Dou também comigo a matutar que a política tem destas coisas. Não imaginaria poder alimentar alguma empatia por um candidato como Rui Rio, que não corresponde de facto ao meu sentido de modernidade. Mas, face à rapaziada que vai alimentando essa guerrilha e se vai agarrando pour cause a um lugar parlamentar, apetece-me dizer Rio vai-te a eles. O que me sugere que algum eleitorado possa estar a pensar o mesmo. É verdade que a agenda de Rio não é aliciante e a sua aprendizagem para lidar com os amigos da corte, sim mais do que tudo são amigos da corte, vai ser longa e dura.

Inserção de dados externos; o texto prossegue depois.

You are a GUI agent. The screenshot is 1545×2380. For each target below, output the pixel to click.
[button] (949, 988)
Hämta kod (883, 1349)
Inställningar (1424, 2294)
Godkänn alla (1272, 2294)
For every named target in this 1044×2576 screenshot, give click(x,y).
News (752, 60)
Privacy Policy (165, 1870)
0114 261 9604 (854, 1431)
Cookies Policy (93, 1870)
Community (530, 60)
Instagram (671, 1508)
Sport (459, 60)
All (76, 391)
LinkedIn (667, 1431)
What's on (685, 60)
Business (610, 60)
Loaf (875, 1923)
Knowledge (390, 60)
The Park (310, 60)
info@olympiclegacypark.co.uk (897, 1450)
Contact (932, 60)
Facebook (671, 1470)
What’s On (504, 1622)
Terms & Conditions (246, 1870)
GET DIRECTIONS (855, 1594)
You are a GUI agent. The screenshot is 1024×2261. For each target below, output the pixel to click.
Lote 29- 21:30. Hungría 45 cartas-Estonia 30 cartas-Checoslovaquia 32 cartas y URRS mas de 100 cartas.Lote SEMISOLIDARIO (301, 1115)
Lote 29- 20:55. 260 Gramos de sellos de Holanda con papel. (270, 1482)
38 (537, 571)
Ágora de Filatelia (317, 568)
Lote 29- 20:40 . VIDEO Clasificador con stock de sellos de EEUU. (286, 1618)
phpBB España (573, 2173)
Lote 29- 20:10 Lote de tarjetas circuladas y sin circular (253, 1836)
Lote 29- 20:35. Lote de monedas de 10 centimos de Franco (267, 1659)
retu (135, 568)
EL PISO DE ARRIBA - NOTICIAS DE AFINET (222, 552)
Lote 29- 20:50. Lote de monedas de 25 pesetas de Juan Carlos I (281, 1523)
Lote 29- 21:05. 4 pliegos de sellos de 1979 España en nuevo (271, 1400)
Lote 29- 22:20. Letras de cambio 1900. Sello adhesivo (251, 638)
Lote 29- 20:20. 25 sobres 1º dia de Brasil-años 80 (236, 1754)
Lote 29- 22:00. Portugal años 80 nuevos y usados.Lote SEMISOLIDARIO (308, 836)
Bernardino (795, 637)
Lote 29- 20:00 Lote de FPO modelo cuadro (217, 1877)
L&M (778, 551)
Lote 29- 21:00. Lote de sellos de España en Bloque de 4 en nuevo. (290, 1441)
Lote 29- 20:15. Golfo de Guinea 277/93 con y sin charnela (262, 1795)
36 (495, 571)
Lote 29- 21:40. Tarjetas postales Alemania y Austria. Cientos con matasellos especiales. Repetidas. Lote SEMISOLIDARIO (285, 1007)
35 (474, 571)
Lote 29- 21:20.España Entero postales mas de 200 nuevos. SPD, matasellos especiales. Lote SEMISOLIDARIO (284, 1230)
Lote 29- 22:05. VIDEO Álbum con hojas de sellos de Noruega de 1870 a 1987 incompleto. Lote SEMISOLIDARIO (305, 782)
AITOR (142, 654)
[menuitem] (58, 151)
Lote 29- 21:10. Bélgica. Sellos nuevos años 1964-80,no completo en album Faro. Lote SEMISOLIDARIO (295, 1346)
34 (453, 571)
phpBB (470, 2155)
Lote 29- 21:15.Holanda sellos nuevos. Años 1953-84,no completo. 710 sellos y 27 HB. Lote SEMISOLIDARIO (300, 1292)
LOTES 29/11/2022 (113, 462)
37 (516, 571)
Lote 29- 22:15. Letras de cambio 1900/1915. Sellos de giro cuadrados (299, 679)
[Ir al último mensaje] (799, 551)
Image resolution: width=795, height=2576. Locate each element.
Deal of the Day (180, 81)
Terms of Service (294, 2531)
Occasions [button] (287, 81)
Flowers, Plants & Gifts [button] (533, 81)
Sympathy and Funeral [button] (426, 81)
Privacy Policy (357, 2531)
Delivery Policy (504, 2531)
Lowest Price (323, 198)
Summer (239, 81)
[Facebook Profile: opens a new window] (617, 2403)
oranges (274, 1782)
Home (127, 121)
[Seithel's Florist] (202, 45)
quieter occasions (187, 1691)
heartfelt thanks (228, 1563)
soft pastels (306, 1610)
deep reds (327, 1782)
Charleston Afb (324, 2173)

Mas, se pelo menos em matéria de descentralização, Rio conseguir que o equilibrado pacote de descentralização do PS se liberte das incompreensíveis medidas, avulsamente anunciadas, de eleições diretas para as presidências das Áreas Metropolitanas e de eleições dos Presidentes das CCDR a partir de um colégio eleitoral de autarcas, serei o primeiro a felicitá-lo. Já no que respeita ao tema dos Fundos Estruturais e PT2030, o ex-secretário de Estado de Maduro Castro Almeida, face à génese do PT2020 e à sua atribulada negociação não me inspira grandes otimismos.

O PS tem aqui um desafio enorme, mas seguramente retribuidor, de gestão política equilibrada.